Driving home from the Salt Lake City airport last night, I was treated to a radio interview from 2004 with Doug Snow, a well-known Utah artist and professor who retired to the Torrey/Capitol Reef area and lived about five miles from my home. Doug died in a car accident two years ago, at age 82. I knew him, though not as well as I would have liked, and I shared a few conversations about art with him. A retrospective of his work just opened in Salt Lake City, hence the re-broadcast of the interview.

To hear Doug's voice and words while driving (somewhat wearily) home from the Wisconsin trip at first seemed to be a delightful coincidence. But soon the content of his remarks resonated so deeply that they seemed to be an end-note to the experience of this past week, another serendipitous occurrence of the muse's message.

Doug was deeply tied to the land here, and often cited the Cockscomb, a local geological landmark, as his muse. His paintings often referenced it (the image above is of his Cockscomb near Teasdale, 1985), and usually elicited strong reactions from viewers. In the interview, Doug spoke about the many artists who come to this area to render the landscape. From his perspective, most results lack something, because they don't convey emotion.

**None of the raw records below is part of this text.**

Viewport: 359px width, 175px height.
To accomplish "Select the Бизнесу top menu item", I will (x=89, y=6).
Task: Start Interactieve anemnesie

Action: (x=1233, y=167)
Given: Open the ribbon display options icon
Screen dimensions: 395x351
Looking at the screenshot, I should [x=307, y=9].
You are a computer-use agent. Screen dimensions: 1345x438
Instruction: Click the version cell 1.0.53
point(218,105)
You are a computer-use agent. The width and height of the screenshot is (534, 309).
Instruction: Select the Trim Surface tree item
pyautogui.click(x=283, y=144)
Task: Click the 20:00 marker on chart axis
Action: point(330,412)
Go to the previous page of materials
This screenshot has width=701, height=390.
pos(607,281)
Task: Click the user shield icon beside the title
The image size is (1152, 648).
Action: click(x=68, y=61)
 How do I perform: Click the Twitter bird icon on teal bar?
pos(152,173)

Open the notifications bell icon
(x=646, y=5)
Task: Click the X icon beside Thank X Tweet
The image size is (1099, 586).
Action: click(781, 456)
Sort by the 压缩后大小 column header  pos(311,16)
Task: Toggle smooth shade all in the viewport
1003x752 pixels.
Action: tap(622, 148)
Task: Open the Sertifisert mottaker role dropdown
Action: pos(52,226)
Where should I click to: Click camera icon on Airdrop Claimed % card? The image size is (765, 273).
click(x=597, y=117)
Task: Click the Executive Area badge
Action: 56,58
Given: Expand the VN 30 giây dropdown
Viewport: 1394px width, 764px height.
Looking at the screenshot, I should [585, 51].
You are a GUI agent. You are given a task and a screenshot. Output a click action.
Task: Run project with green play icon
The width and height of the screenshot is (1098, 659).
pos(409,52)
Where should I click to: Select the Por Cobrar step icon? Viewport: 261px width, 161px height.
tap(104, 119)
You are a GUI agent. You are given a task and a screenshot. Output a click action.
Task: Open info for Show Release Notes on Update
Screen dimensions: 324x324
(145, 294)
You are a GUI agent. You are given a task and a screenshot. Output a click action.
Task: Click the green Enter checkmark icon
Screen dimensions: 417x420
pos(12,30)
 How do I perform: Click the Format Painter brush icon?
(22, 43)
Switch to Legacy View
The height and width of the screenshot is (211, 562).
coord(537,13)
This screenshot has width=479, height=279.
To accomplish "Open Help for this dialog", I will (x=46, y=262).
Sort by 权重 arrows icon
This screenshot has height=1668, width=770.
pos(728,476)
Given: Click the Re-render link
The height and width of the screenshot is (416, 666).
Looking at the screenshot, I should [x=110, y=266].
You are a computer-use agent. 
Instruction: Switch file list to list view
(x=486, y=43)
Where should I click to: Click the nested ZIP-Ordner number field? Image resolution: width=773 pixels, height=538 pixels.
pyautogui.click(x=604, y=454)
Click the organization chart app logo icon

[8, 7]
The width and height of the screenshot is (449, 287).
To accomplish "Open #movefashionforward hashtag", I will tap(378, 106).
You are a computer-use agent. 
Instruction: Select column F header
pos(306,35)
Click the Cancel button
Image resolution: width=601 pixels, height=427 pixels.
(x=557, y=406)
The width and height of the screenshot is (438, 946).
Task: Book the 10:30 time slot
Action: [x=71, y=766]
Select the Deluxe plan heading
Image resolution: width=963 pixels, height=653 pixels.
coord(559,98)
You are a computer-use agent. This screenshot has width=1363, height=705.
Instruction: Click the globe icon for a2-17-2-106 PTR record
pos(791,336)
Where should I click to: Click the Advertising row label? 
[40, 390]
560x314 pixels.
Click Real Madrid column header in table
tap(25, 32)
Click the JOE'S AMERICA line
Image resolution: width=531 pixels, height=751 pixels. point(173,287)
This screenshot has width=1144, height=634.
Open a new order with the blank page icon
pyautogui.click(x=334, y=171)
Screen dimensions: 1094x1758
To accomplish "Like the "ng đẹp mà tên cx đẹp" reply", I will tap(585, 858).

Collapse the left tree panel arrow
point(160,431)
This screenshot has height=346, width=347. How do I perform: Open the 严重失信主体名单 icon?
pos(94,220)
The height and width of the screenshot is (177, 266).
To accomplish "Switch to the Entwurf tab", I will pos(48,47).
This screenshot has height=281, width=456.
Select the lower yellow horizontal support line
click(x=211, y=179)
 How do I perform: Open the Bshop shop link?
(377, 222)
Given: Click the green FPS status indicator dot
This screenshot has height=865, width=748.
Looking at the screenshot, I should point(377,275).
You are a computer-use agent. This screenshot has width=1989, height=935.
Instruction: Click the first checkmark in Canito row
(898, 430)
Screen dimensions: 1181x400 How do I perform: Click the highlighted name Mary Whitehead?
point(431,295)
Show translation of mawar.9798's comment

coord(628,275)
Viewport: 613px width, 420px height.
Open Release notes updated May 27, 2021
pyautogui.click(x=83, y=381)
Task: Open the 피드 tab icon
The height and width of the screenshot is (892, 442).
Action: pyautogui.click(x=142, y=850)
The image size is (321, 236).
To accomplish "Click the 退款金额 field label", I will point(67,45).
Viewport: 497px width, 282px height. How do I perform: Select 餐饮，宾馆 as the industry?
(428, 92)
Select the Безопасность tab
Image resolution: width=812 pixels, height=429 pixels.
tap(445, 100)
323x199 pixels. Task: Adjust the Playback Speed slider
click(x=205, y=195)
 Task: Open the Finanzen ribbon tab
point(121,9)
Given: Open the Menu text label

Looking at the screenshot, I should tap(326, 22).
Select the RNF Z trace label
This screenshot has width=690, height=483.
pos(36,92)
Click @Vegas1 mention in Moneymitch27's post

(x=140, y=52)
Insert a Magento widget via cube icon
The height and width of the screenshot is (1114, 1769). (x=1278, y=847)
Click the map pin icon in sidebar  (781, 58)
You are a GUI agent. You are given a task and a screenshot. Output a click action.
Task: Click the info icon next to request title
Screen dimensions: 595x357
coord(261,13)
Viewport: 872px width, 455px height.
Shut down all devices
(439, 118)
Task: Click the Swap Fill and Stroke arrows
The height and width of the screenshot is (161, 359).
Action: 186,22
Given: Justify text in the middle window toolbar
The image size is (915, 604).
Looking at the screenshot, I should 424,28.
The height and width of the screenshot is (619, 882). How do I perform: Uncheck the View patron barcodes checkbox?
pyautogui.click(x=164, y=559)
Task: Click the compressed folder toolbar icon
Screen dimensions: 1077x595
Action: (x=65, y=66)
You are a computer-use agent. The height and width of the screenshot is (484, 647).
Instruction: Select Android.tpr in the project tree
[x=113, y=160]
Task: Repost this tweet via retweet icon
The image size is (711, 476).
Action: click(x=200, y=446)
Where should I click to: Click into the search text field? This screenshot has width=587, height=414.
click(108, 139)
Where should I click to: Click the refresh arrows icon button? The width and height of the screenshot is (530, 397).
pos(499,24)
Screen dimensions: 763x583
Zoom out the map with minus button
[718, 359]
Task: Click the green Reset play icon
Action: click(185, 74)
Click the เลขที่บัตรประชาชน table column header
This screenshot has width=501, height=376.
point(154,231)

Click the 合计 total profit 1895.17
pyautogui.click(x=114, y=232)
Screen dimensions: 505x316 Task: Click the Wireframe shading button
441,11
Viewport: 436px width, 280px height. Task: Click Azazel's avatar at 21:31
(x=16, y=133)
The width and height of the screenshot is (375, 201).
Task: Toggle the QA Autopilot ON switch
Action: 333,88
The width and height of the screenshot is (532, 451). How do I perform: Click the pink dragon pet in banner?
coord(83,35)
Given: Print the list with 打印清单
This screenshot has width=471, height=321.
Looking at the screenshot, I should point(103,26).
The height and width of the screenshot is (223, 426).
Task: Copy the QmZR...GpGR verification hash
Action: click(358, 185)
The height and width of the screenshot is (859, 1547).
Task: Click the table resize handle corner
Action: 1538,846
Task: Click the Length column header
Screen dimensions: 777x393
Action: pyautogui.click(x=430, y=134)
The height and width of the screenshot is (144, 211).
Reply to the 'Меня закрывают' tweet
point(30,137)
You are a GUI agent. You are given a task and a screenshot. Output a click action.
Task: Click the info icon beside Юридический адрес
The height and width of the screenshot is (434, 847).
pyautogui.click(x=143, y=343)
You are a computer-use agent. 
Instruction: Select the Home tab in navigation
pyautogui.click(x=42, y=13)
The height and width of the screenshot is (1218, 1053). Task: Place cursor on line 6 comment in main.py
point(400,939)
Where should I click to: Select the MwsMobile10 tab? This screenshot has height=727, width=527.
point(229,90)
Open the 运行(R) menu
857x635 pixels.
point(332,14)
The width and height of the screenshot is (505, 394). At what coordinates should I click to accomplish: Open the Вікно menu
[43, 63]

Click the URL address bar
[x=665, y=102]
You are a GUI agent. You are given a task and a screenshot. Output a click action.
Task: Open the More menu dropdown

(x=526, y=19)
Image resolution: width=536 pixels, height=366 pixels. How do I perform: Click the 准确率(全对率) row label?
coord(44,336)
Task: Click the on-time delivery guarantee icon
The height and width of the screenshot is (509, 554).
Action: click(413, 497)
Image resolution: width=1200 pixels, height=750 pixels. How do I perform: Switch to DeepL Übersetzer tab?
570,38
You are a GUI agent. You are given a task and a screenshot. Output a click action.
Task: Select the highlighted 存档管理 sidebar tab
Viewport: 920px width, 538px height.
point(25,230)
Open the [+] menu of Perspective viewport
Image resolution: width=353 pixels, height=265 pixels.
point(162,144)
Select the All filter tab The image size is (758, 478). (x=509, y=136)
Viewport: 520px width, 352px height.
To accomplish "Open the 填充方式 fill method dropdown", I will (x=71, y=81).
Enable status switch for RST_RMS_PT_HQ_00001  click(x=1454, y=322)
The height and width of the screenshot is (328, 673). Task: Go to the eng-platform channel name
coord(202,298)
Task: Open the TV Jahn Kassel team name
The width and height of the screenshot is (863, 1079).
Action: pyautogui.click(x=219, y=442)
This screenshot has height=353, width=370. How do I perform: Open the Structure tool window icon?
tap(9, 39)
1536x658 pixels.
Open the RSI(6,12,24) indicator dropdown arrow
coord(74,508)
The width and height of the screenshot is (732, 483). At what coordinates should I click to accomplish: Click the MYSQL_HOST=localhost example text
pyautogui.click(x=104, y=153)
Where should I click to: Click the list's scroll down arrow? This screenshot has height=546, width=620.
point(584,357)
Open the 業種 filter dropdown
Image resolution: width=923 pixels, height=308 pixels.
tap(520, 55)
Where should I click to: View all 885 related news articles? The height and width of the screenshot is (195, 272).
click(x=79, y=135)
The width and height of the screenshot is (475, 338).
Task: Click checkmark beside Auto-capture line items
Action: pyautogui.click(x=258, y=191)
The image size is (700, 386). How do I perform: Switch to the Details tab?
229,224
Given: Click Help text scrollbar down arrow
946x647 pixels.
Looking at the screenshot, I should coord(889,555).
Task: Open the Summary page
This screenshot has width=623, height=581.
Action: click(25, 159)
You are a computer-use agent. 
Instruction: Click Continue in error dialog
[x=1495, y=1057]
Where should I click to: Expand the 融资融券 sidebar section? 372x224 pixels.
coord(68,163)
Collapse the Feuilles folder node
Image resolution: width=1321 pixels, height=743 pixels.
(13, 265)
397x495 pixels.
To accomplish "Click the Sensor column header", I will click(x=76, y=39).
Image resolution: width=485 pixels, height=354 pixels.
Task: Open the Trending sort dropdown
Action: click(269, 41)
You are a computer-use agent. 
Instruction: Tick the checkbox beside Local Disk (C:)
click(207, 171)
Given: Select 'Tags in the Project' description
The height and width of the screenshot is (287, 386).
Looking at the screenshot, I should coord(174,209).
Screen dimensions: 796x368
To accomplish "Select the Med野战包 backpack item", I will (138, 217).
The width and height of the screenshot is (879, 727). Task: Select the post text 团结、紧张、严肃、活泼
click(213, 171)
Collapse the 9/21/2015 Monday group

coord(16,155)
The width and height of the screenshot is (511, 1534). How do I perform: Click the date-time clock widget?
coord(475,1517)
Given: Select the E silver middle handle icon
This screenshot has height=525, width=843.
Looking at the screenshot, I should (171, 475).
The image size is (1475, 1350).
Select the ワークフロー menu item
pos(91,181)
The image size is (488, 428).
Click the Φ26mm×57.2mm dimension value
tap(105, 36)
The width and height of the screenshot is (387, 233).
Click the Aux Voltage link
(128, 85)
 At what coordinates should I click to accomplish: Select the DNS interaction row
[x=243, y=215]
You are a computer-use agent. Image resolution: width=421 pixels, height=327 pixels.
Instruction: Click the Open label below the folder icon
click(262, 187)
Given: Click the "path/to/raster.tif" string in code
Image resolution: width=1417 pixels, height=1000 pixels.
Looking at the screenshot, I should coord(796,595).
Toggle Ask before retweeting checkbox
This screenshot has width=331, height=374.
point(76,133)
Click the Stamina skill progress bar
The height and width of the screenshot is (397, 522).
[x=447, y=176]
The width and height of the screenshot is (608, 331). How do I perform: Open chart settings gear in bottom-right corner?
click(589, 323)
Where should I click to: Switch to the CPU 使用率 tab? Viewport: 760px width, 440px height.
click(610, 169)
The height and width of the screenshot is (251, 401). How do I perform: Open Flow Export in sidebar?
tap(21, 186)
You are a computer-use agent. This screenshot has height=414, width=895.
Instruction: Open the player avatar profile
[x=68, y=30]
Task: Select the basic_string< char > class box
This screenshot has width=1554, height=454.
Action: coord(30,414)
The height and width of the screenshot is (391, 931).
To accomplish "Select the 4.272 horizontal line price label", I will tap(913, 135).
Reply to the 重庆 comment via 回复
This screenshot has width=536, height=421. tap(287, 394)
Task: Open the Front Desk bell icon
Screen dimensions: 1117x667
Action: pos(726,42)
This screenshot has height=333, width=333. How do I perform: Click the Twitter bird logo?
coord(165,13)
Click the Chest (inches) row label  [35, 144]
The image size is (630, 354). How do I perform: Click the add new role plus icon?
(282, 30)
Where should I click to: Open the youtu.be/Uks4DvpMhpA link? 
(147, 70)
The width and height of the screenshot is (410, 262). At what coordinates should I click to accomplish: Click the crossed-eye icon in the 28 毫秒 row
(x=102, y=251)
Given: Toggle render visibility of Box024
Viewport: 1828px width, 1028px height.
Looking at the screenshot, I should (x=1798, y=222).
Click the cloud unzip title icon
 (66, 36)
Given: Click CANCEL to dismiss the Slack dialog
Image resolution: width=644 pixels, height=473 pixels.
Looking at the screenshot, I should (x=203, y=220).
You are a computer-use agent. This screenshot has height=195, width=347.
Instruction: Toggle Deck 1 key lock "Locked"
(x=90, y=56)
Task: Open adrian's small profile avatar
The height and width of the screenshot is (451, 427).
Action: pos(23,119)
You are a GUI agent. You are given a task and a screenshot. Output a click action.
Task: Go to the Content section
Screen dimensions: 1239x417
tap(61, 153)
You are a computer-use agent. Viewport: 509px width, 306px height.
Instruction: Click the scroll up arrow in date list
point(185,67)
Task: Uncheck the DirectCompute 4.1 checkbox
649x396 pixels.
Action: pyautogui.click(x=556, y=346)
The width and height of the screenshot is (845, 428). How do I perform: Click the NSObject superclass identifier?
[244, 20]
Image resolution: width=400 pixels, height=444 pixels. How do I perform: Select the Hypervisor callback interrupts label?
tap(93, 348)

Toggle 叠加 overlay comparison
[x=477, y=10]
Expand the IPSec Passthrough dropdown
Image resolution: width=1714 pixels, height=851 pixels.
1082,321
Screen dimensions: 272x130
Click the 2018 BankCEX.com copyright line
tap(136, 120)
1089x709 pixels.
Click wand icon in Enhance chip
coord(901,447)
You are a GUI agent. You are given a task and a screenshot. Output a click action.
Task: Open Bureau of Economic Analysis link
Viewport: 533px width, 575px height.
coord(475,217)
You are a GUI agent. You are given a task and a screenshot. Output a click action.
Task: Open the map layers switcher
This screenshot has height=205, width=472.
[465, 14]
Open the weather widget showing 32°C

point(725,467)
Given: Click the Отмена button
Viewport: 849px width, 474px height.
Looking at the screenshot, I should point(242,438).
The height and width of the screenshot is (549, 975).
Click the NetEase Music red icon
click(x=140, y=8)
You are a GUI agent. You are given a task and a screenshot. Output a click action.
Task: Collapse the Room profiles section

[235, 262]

He said, "“the landscape down here can be anything you want it to be,” that it “helps you to express whoever or whatever you feel that you are at that time.”

Doug believed that the role of the artist is to use the tools of the trade to translate one's own thoughts and feelings into art.  Rather than simply paint what you see (which, Doug said, is usually what has already been painted), “I think it’s great to take on stuff…without any preconceptions, just let it do something, let it bring something out of you, and then take that, using the landscape as a reference.” The landscape itself can have a profound influence, but the artist should still try to find his- or herself in the material. 

Finally, he spoke about curiosity being key to the process, because it leads to the unexpected and to surprise. “If I begin a painting, and I’m not surprised at the result, then all I've done is illustrate some vague idea I had in the first place.” “Improvisation plays a powerful role in what I do.  When in doubt, I improvise, and out of that comes something I can grab hold of and intensify, that becomes the finished product.” I felt as though he were speaking directly to me, reinforcing my recent realization that my aim is to portray not just the land itself but my feelings about it, and to let improvisation occur.